◆ Description of the task:
Summarize the text on Quadro graphics support for the Mac in two sentences.

◆ Text section:
On Macs, the GeForce driver consists of the basic PC driver, which has been been ported to OS X by Apple engineers. OpenGL is built into the OS, so part of the port involves hooking the back of OS X's OpenGL engine to the driver itself. The only significant differences between this arrangement and a Quadro on the PC are: That the PC driver is certified by NVIDIA to work with sundry pieces of nice kit, and; if asked, the driver reports that the Mac card identifies itself as a "GeForce," not a "Quadro". The all-important OpenGL support is, if not identical, functionally equivalent.
Quote:
But back to what you were saying about 3D software vendors enabling the code - what are the chances of Apple getting Nvidia, and Alias to enable the Quadro Drivers, and firmware for the Mac 6800 ULTRA DDL? I'm thinking it's slim.
Basically, what it comes down to is, how badly do the 3D app vendors want the Mac market, what are the odds of NVIDIA bringing the Quadro to the Mac market, and just how persuasive can Steve be? The middle question is particularly thorny, because NVIDIA (say) has to answer for themselves whether they want to give that all-important certification of compatibility to an implementation that they don't entirely control (because the OpenGL implementation is Apple's, and so is the port of the driver), or whether they want to take on the considerable work and expense involved in porting their driver and OpenGL implementation over themselves — and whether Apple would consider balkanization of Mac OpenGL support acceptable. Frankly, if I were in their shoes (and unless I'm missing something really big), I wouldn't bring the Quadro to the Mac either, at least not until demand reached enough of a pitch to make the considerable risk and investment worthwhile.
That leaves the 3D vendors. I think, given the reluctance of NVIDIA and ATI to commit their high-end solutions to the Mac market, and given a proven and significant revenue stream from Mac sales, that they would consider this course of action. They still risk pissing off the GPU vendors if the result is a significant chunk taken out of PC 3D workstation sales, but that adjustment just might have to be made. Also, 3D customers might have to swallow a lack of guaranteed compatibility (unless Apple or the 3D vendors are willing to take up the role of certifier) which some may be reluctant or unwilling to do.
Quote:
Also to mention about the ATI 800xt thing. (in refrence to UT2K4 Performance with 9800xt's) From what information I've gathered about ATI, and OpenGL is that most PC Maya users contend that ATI openGL sucks. (at least with Maya) The Majority of Maya pro's have highly recommend the quadro.
I'll ask someone else with more low-level familiarity with the GPUs chime in here. I've heard that's actually a lack of hardware support in the GPU, not a driver problem. But ATI does their own Mac drivers, and their drivers for the Mac are as solid as their drivers for the PC are iffy, so I don't know how much any of this would carry over if I'm wrong and it is in fact a software problem.
If it's specifically a problem with ATI's OpenGL implementation, well, any software running on OS X will use Apple's OpenGL implementation, so that would become a non-issue on the Mac (unless Apple's implementation comes up short, in which case it would just be a pervasive problem instead of something specific to ATI).
On PCs, the Quadro driver consists of the same basic driver that ships with the GeForce, a correct and complete (within reason) implementation of OpenGL, and the guarantee that the card and driver have been tested with various expensive pieces of hardware and software, and have been found to be compatible with them.

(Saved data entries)
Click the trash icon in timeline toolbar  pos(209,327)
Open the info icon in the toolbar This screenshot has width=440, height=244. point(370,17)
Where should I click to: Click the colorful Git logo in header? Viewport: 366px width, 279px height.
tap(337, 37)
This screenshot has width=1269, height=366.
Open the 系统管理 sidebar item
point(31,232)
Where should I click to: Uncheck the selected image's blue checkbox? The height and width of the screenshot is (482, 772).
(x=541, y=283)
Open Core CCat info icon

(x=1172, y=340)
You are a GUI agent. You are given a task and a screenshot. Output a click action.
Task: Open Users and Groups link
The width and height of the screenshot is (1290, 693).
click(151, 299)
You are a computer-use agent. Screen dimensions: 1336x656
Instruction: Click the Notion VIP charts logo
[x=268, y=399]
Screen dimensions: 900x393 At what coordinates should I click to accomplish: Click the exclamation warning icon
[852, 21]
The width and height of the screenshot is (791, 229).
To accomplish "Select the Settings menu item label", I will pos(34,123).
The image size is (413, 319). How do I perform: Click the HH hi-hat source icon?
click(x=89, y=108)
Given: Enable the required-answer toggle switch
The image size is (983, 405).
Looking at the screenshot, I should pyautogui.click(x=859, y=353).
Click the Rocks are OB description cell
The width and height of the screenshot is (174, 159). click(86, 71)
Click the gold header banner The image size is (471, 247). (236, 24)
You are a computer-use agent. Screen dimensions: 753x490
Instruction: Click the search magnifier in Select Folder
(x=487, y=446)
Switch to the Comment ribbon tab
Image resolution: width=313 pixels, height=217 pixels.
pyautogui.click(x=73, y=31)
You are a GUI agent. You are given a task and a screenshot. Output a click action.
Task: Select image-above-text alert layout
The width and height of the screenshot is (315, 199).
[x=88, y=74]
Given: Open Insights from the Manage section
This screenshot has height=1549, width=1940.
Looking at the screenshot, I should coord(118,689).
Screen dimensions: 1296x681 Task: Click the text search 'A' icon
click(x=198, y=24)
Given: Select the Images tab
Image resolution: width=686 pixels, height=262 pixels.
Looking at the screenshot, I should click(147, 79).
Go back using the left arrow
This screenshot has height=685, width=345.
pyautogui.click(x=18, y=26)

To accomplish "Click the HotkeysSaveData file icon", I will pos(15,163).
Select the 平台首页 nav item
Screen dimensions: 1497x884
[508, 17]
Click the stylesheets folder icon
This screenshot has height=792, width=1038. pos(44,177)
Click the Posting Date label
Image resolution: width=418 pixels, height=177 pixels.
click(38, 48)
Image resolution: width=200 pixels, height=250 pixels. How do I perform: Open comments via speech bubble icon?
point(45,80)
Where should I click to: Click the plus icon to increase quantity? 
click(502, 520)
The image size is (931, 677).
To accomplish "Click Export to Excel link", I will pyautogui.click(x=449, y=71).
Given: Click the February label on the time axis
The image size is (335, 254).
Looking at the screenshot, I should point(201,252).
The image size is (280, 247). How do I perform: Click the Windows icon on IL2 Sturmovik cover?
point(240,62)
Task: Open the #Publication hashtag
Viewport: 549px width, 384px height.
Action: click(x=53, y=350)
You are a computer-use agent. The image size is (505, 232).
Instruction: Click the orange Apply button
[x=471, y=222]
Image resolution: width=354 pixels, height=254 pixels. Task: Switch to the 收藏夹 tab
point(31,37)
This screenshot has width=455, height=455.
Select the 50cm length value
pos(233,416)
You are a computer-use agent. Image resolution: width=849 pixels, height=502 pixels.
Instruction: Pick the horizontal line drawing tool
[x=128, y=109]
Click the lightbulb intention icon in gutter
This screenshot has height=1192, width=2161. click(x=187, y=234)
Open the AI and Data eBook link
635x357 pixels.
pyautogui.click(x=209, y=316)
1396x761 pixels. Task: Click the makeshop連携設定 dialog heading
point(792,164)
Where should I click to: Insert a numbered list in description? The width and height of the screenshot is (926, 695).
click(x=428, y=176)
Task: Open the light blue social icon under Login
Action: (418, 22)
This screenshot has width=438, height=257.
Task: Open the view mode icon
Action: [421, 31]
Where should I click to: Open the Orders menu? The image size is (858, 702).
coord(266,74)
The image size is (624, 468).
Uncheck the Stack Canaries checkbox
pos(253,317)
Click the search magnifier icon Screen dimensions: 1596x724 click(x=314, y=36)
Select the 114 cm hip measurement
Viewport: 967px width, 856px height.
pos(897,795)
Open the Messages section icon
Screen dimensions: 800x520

◆ Exercise response:
The Mac GeForce driver is the basic PC driver ported by Apple engineers and hooked to OS X's built-in OpenGL, and it differs from a PC Quadro mainly in lacking NVIDIA's compatibility certification and in identifying itself as a "GeForce," while its OpenGL support is functionally equivalent. The writer would not expect NVIDIA to bring the Quadro to the Mac until demand justified the risk and investment, thinks 3D software vendors might consider enabling support given a proven Mac revenue stream, and notes that a problem specific to ATI's OpenGL implementation would be a non-issue on the Mac because software there uses Apple's OpenGL implementation.